In the textbooks investing is a very rational process. Strategies are analyzed, portfolios are optimized and returns are positively related to risk. However in the real world there is the sticky issue that all along the way individual human beings are involved. Unfortunately those human beings are driven by any number of impulses. Two articles today highlight the way in which our desire to impress and invest like the best get in the way of good decision making. The first quote is from Eric Falkenstein at Falkenblog. He writes:

It’s interesting to note that in games there’s a profound dichotomy between the optimal tactics for beginners and experts. For example, Simon Ramo notes that among the very best tennis players, to win you need good winning shots; to be a good average player, you need to merely lower your failure rate. In expert tennis, 80% of the points are won, while in amateur tennis, 80% are lost.
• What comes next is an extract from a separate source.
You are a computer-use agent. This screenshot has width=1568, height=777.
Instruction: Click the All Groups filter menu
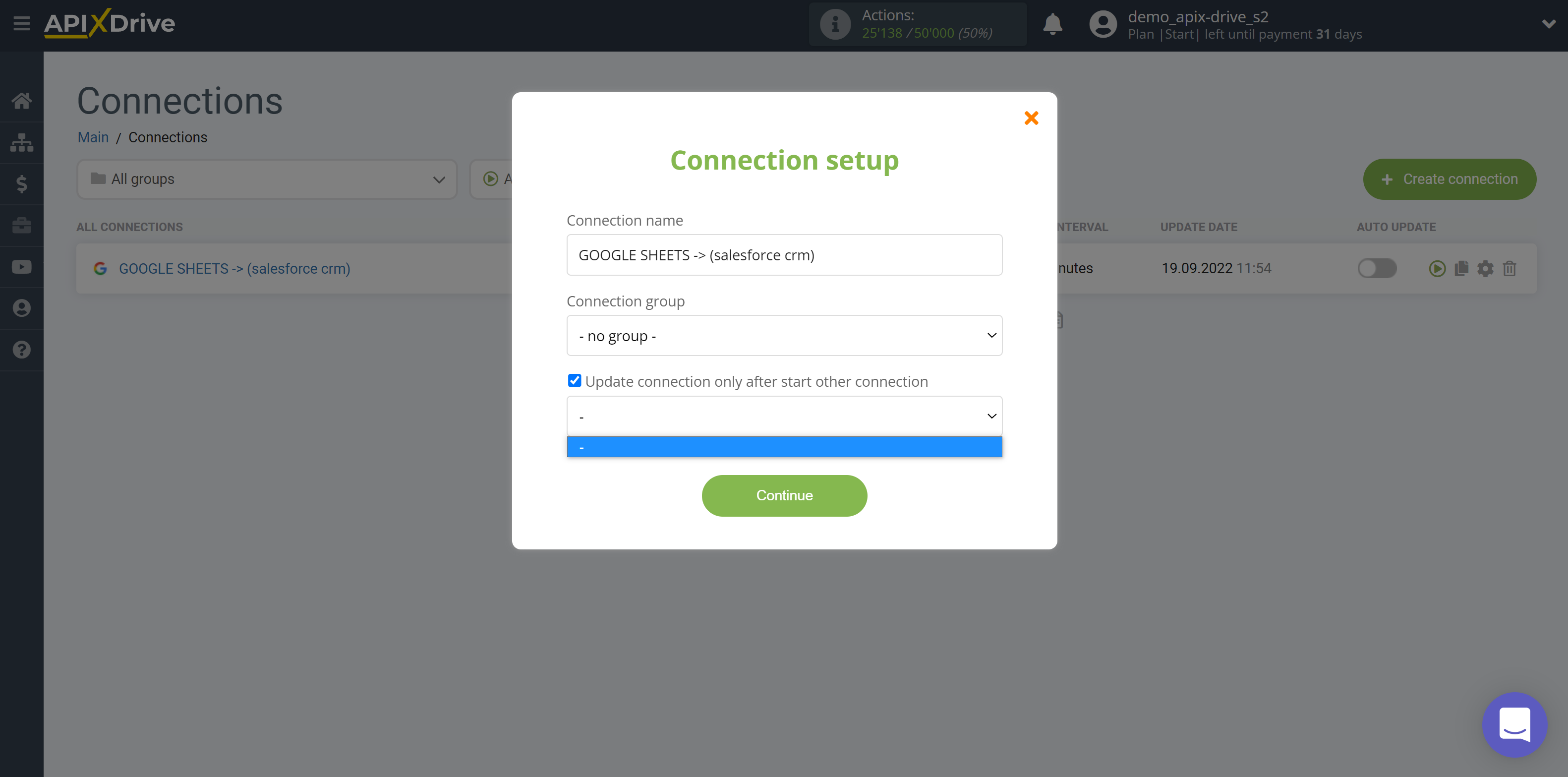point(266,179)
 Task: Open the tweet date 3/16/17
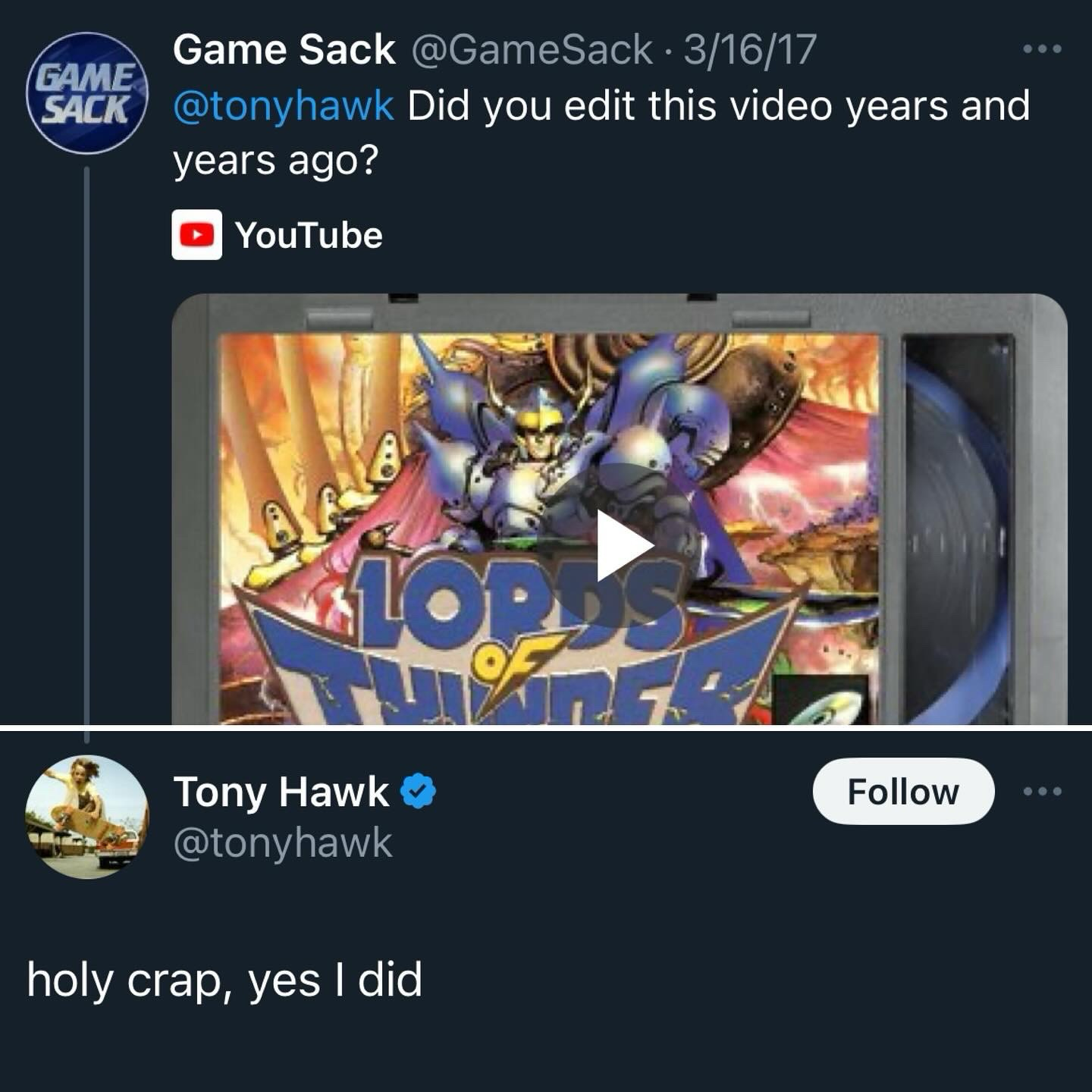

The same is true for wrestling, chess, and investing: beginners should focus on avoiding mistakes, experts on making great moves.

Yet if the distinguishing characteristic of an expert investor is whether they are being aggressive, then any aspiring expert is forced to be aggressive because this signals to others that he truly is an expert, and finance is all about getting other people to give you money to manage. Thus it should come as no surprise that if you give people advise to invest is simple index funds or to focus on low volatility stocks because you can do little damage, and save a couple percent a year, far too many will dismiss this advice.

Now contrast with the actions of a slew of university endowment officials who followed the lead of the Harvards and Yales of the world into alternative asset classes but did not end up generating the returns the Ivys were able to. James Stewart at NYTimes has the following quote:

“I feel that there was endowment envy, or maybe emulation is a better word,” Francis M. Kinniry Jr., a principal in Vanguard’s Investment Strategy Group, told me this week. “Everybody wanted to look like the Yales and Harvards of the world. But they were early. They were doing these techniques in the mid-1990s and late 1990s when equities looked overvalued, and alternative strategies could capture market imperfections. That’s no longer true. Those universities were forward-looking and deserve a lot of credit. But emulating that process three, five or seven years later is very problematic.”

Now many of these funds are stuck with mediocre (or worse) managers who are charging high fees and generating returns far outpaced by the equity and bond markets.  The bottom line is that investors, both amateur and professional, are acting, often unconsciously, in a manner that first and foremost feeds their ego rather than their bottom line. Simple strategies, consistently applied have both the weight of history on their side and above all help remove the ego of managers from the process.